Skip to content

Retry wrapper for transient failures

The CLI already retries HTTP 429, 502, 503, and 504 responses up to 3 times with exponential backoff — see Built-in Resilience. For nearly every workflow that’s enough.

This recipe is for the cases where it isn’t:

  • A long-running batch job that hits the rate-limit envelope and needs more than 3 retries.
  • Network flakes where DNS or TLS itself misbehaves and never reaches the CLI’s retry layer.
  • A dependent system (CI runner, proxy) that occasionally rejects requests.

The built-in retry is silent on success. On the third and final failure you’ll see an error like:

Error: API request failed: 429 Too Many Requests

If you also pass --json, the structured error shape on stderr looks like:

{
"error": {
"code": "API_ERROR",
"message": "API request failed: 429 Too Many Requests"
}
}

That JSON shape is stable — see the Error Codes reference. If you see this and the operation is idempotent, retrying is safe.

#!/bin/bash
# bb-retry.sh - Run a bb command with exponential backoff.
#
# Usage:
# ./bb-retry.sh pr list -w myworkspace -r myrepo --json
#
# Env vars:
# MAX_ATTEMPTS default 5
# INITIAL_DELAY default 2 (seconds)
# MAX_DELAY default 60 (seconds)
set -euo pipefail
MAX_ATTEMPTS="${MAX_ATTEMPTS:-5}"
INITIAL_DELAY="${INITIAL_DELAY:-2}"
MAX_DELAY="${MAX_DELAY:-60}"
attempt=1
delay="$INITIAL_DELAY"
while true; do
if bb "$@"; then
exit 0
fi
exit_code=$?
if [ "$attempt" -ge "$MAX_ATTEMPTS" ]; then
echo "bb $* failed after $attempt attempts (exit $exit_code)" >&2
exit "$exit_code"
fi
# Add jitter: ±25% of the current delay
jitter=$(( RANDOM % (delay / 2 + 1) - delay / 4 ))
sleep_time=$(( delay + jitter ))
[ "$sleep_time" -lt 1 ] && sleep_time=1
echo "bb $* failed (exit $exit_code); retry $((attempt + 1))/$MAX_ATTEMPTS in ${sleep_time}s" >&2
sleep "$sleep_time"
attempt=$(( attempt + 1 ))
delay=$(( delay * 2 ))
[ "$delay" -gt "$MAX_DELAY" ] && delay="$MAX_DELAY"
done
Terminal window
chmod +x bb-retry.sh
# Read-only: safe to retry freely.
./bb-retry.sh pr list -w myworkspace -r myrepo --json > prs.json
# Tune the cap for big jobs.
MAX_ATTEMPTS=10 INITIAL_DELAY=5 ./bb-retry.sh pr view 42 --json

Recipe: retry only on a specific error code

Section titled “Recipe: retry only on a specific error code”

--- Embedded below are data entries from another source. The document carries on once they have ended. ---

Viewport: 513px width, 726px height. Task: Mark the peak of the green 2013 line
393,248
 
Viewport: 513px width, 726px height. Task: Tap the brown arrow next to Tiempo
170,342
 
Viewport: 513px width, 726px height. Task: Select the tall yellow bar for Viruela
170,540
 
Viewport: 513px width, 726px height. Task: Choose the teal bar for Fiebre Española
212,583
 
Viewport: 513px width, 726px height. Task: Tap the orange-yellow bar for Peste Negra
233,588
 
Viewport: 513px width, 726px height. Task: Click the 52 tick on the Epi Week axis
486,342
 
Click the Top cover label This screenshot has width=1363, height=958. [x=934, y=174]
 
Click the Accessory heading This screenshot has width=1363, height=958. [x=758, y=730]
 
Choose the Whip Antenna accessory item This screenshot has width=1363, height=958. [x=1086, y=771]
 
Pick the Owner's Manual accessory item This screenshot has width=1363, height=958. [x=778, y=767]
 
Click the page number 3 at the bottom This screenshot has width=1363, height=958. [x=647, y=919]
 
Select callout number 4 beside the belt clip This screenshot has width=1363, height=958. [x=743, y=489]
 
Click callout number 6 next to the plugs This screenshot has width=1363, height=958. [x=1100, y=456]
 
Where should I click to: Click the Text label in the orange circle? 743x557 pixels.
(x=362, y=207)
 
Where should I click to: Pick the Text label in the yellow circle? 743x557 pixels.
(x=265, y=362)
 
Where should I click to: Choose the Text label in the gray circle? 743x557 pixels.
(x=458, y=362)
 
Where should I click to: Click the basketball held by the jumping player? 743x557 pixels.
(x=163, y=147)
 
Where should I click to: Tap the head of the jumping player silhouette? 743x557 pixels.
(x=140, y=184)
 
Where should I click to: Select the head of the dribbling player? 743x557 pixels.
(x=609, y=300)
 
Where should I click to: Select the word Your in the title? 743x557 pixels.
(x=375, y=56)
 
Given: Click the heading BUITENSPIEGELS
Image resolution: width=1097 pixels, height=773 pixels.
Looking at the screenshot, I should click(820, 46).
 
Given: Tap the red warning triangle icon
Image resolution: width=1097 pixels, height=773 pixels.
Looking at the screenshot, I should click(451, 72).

If you only want to retry on rate-limit errors and not on, say, authentication failures, parse the structured error:

bb-retry-on-rate-limit.sh
#!/bin/bash
set -euo pipefail
MAX_ATTEMPTS=5
attempt=1
delay=2
while true; do
err_file=$(mktemp)
if bb "$@" 2> "$err_file"; then
rm -f "$err_file"
exit 0
fi
err_msg=$(cat "$err_file")
rm -f "$err_file"
# Retry only on rate-limit / transient gateway errors.
if echo "$err_msg" | grep -qE '429|502|503|504'; then
if [ "$attempt" -ge "$MAX_ATTEMPTS" ]; then
echo "$err_msg" >&2
exit 1
fi
echo "Transient error, retrying in ${delay}s..." >&2
sleep "$delay"
delay=$(( delay * 2 ))
attempt=$(( attempt + 1 ))
continue
fi
# Non-transient: fail fast.
echo "$err_msg" >&2
exit 1
done

The wrappers above are the right answer when the built-in retry has been exhausted. They are not the right answer for:

  • Auth failures (Authentication required) — retrying won’t help; fix the credentials.
  • 404 / not-found errors — these don’t get more found over time.
  • Validation errors (requireOption() failures) — these are bugs in your script, not transient.

The CLI exits with code 1 for all of these, same as for transient errors. Use the JSON error shape on stderr (.error.code) to distinguish them rather than retrying everything.